Foxconn meeting at Mount Pleasant Village Hall
One-by-one, homeowners took to the microphone, many of them showing pictures of their homes. "Our property is not considered the slum, blighted, ghetto," a homeowner said.
"How could you possibly say this is blighted?" a homeowner asked. Village officials argued while homes in the area aren't in poor shape, they have the ability to change the land's designation if properties are getting in the way of progress. "Even though there may not be a single blighted property within the boundaries of the redevelopment area, the area may still meet the definition of a blighted area, which allows the acquisition of non-blighted properties," said Alan Marcuvitz, Mount Pleasant village attorney.

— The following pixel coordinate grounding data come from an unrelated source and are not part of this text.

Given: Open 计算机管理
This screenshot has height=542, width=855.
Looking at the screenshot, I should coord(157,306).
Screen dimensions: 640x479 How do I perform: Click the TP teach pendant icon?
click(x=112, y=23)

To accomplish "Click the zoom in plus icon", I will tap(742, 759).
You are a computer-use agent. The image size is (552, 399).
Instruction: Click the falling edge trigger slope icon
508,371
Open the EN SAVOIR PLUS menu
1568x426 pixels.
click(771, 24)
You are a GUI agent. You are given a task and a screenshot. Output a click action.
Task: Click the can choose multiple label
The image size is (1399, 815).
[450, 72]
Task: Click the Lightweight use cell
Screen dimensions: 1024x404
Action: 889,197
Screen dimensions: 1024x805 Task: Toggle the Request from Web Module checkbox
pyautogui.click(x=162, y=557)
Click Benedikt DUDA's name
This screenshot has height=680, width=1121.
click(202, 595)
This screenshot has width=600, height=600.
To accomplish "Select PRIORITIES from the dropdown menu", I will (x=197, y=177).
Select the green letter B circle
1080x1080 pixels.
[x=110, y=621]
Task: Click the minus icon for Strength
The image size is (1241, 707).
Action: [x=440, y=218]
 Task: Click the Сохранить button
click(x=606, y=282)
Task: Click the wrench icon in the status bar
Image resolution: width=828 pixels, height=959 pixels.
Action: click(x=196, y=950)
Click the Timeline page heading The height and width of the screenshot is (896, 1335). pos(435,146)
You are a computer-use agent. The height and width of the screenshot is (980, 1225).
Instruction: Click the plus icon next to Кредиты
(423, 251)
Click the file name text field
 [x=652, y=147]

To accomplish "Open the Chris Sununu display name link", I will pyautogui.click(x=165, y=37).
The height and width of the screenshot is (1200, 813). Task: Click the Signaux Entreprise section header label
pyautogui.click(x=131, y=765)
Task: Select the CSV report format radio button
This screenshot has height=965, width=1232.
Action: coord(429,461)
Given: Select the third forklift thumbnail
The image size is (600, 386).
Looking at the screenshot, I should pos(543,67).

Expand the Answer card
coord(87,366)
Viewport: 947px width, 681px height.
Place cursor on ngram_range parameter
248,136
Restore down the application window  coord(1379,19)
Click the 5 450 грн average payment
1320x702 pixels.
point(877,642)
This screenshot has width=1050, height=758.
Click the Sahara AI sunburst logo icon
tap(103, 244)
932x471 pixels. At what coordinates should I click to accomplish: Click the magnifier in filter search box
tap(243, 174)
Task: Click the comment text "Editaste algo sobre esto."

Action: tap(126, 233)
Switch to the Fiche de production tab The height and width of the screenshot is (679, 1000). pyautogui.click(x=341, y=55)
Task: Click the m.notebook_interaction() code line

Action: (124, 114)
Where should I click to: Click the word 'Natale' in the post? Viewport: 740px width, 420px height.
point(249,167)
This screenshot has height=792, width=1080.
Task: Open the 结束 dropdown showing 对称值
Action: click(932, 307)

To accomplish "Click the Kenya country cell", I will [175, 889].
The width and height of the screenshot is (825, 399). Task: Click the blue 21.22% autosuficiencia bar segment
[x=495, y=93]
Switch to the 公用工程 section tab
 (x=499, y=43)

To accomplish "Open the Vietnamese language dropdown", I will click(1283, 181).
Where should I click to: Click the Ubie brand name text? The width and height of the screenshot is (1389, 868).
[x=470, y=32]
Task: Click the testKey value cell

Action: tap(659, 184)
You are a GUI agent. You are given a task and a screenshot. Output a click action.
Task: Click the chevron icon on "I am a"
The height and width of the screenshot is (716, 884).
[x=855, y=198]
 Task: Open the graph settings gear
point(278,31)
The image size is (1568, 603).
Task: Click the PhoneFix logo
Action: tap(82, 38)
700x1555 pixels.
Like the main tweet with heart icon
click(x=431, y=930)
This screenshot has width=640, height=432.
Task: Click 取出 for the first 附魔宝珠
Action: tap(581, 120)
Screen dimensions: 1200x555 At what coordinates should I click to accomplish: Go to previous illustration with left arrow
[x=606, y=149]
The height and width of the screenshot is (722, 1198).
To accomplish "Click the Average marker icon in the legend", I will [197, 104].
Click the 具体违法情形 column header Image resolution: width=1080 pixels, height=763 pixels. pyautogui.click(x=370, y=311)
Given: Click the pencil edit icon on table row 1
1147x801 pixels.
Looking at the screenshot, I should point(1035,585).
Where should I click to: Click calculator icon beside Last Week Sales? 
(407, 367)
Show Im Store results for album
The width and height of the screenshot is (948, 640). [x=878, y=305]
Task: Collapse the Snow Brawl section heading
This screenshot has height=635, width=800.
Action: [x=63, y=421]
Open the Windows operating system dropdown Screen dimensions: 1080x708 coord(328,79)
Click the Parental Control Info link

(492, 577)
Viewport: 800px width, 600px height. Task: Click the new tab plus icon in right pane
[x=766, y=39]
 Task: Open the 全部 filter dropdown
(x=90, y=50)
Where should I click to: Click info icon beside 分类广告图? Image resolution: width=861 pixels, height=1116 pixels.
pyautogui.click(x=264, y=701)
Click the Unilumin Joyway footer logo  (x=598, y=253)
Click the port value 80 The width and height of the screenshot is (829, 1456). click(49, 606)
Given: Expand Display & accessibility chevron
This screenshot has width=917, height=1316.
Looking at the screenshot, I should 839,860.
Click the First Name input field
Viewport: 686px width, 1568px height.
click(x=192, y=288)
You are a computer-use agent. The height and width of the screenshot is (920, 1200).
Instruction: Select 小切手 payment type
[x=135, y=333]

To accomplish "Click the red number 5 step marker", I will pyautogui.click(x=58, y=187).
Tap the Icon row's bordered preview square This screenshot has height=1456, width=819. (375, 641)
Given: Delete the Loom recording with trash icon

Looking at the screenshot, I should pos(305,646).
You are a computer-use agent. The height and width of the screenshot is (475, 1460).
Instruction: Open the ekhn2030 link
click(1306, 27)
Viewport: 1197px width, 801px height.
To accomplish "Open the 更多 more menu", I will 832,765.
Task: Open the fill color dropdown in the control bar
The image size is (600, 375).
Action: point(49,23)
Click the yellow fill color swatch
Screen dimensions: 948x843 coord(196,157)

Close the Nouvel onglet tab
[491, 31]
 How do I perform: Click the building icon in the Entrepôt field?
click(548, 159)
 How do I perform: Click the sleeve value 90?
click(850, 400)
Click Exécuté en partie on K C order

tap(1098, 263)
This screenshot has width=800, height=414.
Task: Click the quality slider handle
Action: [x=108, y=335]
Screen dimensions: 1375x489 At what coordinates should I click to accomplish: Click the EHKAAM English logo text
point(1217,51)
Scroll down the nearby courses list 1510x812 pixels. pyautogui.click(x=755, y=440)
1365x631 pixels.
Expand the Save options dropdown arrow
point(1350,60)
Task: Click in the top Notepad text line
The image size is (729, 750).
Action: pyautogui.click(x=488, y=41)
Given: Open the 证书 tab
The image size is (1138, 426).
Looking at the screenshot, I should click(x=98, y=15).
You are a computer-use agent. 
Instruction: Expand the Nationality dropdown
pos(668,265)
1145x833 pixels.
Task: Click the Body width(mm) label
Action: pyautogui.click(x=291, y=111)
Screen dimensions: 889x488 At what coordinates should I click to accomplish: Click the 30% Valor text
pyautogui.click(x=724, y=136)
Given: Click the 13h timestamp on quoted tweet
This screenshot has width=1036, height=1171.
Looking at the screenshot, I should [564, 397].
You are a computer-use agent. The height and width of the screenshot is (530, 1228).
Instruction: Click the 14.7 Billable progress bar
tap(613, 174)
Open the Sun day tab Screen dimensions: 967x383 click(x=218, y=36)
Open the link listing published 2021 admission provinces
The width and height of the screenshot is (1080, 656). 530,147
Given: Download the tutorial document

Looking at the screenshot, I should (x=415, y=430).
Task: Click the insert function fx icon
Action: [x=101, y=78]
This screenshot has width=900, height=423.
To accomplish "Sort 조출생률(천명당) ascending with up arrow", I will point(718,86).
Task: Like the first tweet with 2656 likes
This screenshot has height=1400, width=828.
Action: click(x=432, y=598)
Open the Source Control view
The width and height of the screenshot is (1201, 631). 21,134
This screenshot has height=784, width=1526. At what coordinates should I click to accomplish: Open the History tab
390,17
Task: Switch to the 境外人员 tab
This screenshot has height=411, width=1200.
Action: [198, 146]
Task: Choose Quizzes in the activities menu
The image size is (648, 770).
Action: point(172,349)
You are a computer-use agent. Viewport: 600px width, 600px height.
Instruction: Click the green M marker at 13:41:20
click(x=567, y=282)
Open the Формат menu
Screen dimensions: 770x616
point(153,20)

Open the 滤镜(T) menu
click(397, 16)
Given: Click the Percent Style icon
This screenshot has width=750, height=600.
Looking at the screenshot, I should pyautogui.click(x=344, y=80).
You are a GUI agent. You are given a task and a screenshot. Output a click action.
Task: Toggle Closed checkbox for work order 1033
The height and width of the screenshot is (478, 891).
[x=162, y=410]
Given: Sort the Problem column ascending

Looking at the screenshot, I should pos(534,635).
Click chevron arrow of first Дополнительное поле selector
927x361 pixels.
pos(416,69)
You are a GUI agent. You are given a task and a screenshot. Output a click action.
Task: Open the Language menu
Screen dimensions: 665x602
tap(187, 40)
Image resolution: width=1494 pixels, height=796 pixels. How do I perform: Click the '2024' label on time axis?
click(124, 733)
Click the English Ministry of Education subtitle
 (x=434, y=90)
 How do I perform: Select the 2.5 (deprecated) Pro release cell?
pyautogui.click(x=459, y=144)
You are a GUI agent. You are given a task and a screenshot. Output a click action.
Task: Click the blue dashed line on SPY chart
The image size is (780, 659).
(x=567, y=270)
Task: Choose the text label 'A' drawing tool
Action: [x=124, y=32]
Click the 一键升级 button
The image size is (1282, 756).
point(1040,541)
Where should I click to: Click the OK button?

Village officials point to the following clause in which the state defines blighted property: "An area which is predominantly open and which because of obsolete platting, diversity of ownership, deterioration of structures or of site improvements, or otherwise, substantially impairs or arrests the sound growth of the community." The village argues current homes in the area will stop their sound growth. The village says using eminent domain is a last resort, and homeowners are being offered up to 140 percent of their home's assessed value and other benefits to move. "We spent our life savings on this thing, and now we gotta move," said Alfredo Ortiz. His family has lived in their home for going on 18 years. He said learning the area may soon be designated as blighted is hurtful. "It's an insult. It's an insult," said Ortiz.
The bigger question is, is it lawful? The move may be a first-of-its kind for the state, and it's showing all signs of heading to a courtroom. "The village is up for a fight on this one," says homeowner Kristy Hall.
Village officials will take in community input for the next two weeks, and then a decision will be made as to whether the area will be designated as blighted. Meanwhile, Foxconn officials announced Tuesday they plan to begin construction in the next 60 days.